**Exercise instructions:**
Take the lines below from the first through the one that contains "Curated Playlists and Charts (510, 357)" and copy them exactly.
Data for analysis section start
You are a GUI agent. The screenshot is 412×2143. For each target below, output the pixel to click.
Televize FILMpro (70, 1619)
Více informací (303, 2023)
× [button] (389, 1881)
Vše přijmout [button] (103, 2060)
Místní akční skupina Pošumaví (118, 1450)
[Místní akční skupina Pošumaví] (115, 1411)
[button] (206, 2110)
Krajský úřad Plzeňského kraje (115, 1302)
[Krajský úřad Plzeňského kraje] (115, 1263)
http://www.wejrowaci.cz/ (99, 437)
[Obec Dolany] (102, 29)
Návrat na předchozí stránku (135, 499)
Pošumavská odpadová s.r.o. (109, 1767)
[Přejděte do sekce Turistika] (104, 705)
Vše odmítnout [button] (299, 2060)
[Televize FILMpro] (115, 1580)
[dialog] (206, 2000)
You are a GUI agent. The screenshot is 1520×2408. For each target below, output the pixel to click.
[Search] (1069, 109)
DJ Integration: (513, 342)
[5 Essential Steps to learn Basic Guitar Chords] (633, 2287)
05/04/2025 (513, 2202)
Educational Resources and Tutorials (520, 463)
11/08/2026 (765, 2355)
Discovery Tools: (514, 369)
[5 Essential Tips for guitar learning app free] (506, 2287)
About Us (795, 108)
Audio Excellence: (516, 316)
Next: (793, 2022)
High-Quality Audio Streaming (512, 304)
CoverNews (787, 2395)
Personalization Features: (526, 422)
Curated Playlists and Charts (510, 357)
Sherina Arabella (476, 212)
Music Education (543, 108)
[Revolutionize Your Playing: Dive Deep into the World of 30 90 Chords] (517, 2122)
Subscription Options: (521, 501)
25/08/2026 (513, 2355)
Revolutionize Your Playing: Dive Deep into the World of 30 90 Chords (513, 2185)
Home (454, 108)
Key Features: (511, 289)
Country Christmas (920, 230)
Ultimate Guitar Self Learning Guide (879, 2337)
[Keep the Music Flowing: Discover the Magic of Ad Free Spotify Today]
Data for analysis section end
**Exercise solution:**
You are a GUI agent. The screenshot is 412×2143. For each target below, output the pixel to click.
Televize FILMpro (70, 1619)
Více informací (303, 2023)
× [button] (389, 1881)
Vše přijmout [button] (103, 2060)
Místní akční skupina Pošumaví (118, 1450)
[Místní akční skupina Pošumaví] (115, 1411)
[button] (206, 2110)
Krajský úřad Plzeňského kraje (115, 1302)
[Krajský úřad Plzeňského kraje] (115, 1263)
http://www.wejrowaci.cz/ (99, 437)
[Obec Dolany] (102, 29)
Návrat na předchozí stránku (135, 499)
Pošumavská odpadová s.r.o. (109, 1767)
[Přejděte do sekce Turistika] (104, 705)
Vše odmítnout [button] (299, 2060)
[Televize FILMpro] (115, 1580)
[dialog] (206, 2000)
You are a GUI agent. The screenshot is 1520×2408. For each target below, output the pixel to click.
[Search] (1069, 109)
DJ Integration: (513, 342)
[5 Essential Steps to learn Basic Guitar Chords] (633, 2287)
05/04/2025 (513, 2202)
Educational Resources and Tutorials (520, 463)
11/08/2026 (765, 2355)
Discovery Tools: (514, 369)
[5 Essential Tips for guitar learning app free] (506, 2287)
About Us (795, 108)
Audio Excellence: (516, 316)
Next: (793, 2022)
High-Quality Audio Streaming (512, 304)
CoverNews (787, 2395)
Personalization Features: (526, 422)
Curated Playlists and Charts (510, 357)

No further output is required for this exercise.